#### [EXERCISE]
Give back all the records exactly, keeping every line whole.

>>

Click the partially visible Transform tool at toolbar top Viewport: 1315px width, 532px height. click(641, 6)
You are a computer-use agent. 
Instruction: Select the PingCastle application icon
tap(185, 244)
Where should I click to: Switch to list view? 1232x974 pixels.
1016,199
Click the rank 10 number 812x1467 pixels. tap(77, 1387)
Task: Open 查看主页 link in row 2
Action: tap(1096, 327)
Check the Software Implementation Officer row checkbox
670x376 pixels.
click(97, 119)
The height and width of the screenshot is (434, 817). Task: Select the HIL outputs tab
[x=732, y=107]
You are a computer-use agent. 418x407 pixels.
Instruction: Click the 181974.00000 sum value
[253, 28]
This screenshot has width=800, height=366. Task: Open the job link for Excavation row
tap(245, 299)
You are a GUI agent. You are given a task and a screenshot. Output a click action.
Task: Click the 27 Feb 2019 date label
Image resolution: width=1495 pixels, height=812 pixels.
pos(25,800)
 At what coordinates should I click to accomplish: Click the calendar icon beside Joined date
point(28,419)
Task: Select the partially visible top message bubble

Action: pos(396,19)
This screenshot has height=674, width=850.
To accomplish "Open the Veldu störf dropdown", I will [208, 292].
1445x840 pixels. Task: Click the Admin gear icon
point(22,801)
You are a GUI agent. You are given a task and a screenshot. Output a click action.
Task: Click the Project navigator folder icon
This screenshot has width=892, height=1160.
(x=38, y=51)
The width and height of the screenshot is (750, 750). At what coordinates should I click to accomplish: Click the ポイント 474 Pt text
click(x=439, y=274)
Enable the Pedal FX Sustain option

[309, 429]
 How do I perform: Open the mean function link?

<<

#### [THE COMPLETED TASK]
Click the partially visible Transform tool at toolbar top Viewport: 1315px width, 532px height. click(641, 6)
You are a computer-use agent. 
Instruction: Select the PingCastle application icon
tap(185, 244)
Where should I click to: Switch to list view? 1232x974 pixels.
1016,199
Click the rank 10 number 812x1467 pixels. tap(77, 1387)
Task: Open 查看主页 link in row 2
Action: tap(1096, 327)
Check the Software Implementation Officer row checkbox
670x376 pixels.
click(97, 119)
The height and width of the screenshot is (434, 817). Task: Select the HIL outputs tab
[x=732, y=107]
You are a computer-use agent. 418x407 pixels.
Instruction: Click the 181974.00000 sum value
[253, 28]
This screenshot has width=800, height=366. Task: Open the job link for Excavation row
tap(245, 299)
You are a GUI agent. You are given a task and a screenshot. Output a click action.
Task: Click the 27 Feb 2019 date label
Image resolution: width=1495 pixels, height=812 pixels.
pos(25,800)
 At what coordinates should I click to accomplish: Click the calendar icon beside Joined date
point(28,419)
Task: Select the partially visible top message bubble

Action: pos(396,19)
This screenshot has height=674, width=850.
To accomplish "Open the Veldu störf dropdown", I will [208, 292].
1445x840 pixels. Task: Click the Admin gear icon
point(22,801)
You are a GUI agent. You are given a task and a screenshot. Output a click action.
Task: Click the Project navigator folder icon
This screenshot has width=892, height=1160.
(x=38, y=51)
The width and height of the screenshot is (750, 750). At what coordinates should I click to accomplish: Click the ポイント 474 Pt text
click(x=439, y=274)
Enable the Pedal FX Sustain option

[309, 429]
 How do I perform: Open the mean function link?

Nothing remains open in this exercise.